Using artificial intelligence algorithms to estimate hospital stays will allow clinical teams to offer more evidence-based information to patients and their families, while also ensuring that patients are well informed about the circumstances they will encounter during the postoperative period. On the hospital management side, the turnover rate of beds will be predicted more scientifically. The artificial intelligence model primarily contributes to clinical practice by identifying patients estimated to be at high risk for prolonged hospitalization, thereby allowing greater caution during the preoperative, intraoperative and early postoperative periods. This motivates the clinical teams to pay attention to precautions to prevent potential complications [23, 24]. The model improves postoperative care and prevents prolonged hospitalization in the group at high risk for long hospital stays [23, 24]. In the future, deep learning algorithms will probably be more effective as a decision support system by concurrently evaluating the predictions made by physicians regarding hospital stays with the predictions made by the artificial intelligence algorithm with increased achievement and heightened confidence in the data.
When considering the constraints of our study, it is worth noting that the sample size of patient data is limited. The primary challenge in the field of artificial intelligence research in healthcare is the scarcity of patients [22, 23]. A total of 953 patients were enrolled in our study. The current patient population is adequate for achieving high values of success in the algorithm’s learning and testing. However, increasing the number of patients can further enhance the algorithm’s performance. The success and reliability of artificial intelligence predictions increase with the amount of input data, but having any clean data is helpful. It is always possible to create successful models with clean and well-organized data. Based on the average F1 value of the model, we consider the data sufficient to test the H0 and H1 hypotheses; increasing the number of data will increase the success of the model. In the context of single-center artificial intelligence applications, algorithms are developed using the knowledge and decision-making processes specific to that particular clinic. Nevertheless, as demonstrated in our study, the generalizability to other clinics is enhanced when the dataset encompasses a significant number of years and involves multiple physicians practicing at a single center.
Conclusions
Machine and deep learning algorithms are promising candidates for a decision support system. In addition to their experience and medical knowledge, physicians will use these sources to make more successful predictions for postoperative hospitalization.

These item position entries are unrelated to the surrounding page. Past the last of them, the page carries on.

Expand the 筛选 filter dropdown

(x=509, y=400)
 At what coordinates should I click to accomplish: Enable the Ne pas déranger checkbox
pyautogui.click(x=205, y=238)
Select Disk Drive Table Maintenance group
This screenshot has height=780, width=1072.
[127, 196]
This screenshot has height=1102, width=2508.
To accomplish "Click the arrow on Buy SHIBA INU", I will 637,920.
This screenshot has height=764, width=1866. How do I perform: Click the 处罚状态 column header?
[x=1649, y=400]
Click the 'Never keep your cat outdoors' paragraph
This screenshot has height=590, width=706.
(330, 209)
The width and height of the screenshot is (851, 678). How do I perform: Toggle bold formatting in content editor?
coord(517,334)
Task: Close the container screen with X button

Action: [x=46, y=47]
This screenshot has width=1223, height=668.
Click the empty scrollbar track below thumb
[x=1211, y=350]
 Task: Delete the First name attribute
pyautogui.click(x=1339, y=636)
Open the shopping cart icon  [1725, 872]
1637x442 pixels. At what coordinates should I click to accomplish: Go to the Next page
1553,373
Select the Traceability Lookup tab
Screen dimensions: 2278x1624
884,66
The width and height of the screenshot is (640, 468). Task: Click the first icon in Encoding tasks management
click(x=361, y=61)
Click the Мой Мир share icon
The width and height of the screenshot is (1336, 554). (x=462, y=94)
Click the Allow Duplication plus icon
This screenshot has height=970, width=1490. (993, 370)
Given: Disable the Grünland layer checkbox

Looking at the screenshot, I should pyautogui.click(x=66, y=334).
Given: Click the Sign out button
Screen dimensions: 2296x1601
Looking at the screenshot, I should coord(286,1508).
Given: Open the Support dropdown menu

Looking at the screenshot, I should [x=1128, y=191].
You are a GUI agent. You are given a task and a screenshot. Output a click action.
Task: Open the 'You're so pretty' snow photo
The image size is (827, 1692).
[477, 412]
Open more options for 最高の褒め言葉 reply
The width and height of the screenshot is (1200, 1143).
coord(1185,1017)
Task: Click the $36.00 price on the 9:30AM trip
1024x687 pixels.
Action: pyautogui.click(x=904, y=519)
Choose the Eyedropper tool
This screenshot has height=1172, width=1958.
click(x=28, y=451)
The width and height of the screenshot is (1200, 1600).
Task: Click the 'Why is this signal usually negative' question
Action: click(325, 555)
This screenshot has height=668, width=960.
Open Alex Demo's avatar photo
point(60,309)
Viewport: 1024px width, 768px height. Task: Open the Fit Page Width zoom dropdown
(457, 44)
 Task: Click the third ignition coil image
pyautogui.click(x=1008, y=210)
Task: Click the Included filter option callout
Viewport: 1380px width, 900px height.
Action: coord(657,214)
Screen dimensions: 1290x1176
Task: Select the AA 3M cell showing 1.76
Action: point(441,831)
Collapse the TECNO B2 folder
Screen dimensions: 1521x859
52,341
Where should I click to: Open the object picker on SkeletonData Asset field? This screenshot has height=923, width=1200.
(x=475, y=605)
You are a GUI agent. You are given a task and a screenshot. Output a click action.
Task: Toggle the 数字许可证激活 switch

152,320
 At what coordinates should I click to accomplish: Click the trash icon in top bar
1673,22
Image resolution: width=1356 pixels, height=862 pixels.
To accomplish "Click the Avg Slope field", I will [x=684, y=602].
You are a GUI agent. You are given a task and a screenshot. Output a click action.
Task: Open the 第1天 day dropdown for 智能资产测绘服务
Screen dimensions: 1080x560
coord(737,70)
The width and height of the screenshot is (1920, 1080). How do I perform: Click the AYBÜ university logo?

This would provide them with patient-specific information and risk analysis regarding the postoperative period. This risk assessment would guide the whole medical team in paying more attention to the preparation and management of preoperative, perioperative, and postoperative steps. Additionally, this would inform patients and their families about the forthcoming postoperative period. For hospital management systems, this information helps to run the operating room, ward, and intensive care units with the combined sources more effectively, thus helping to utilize resources and medical services sustainably.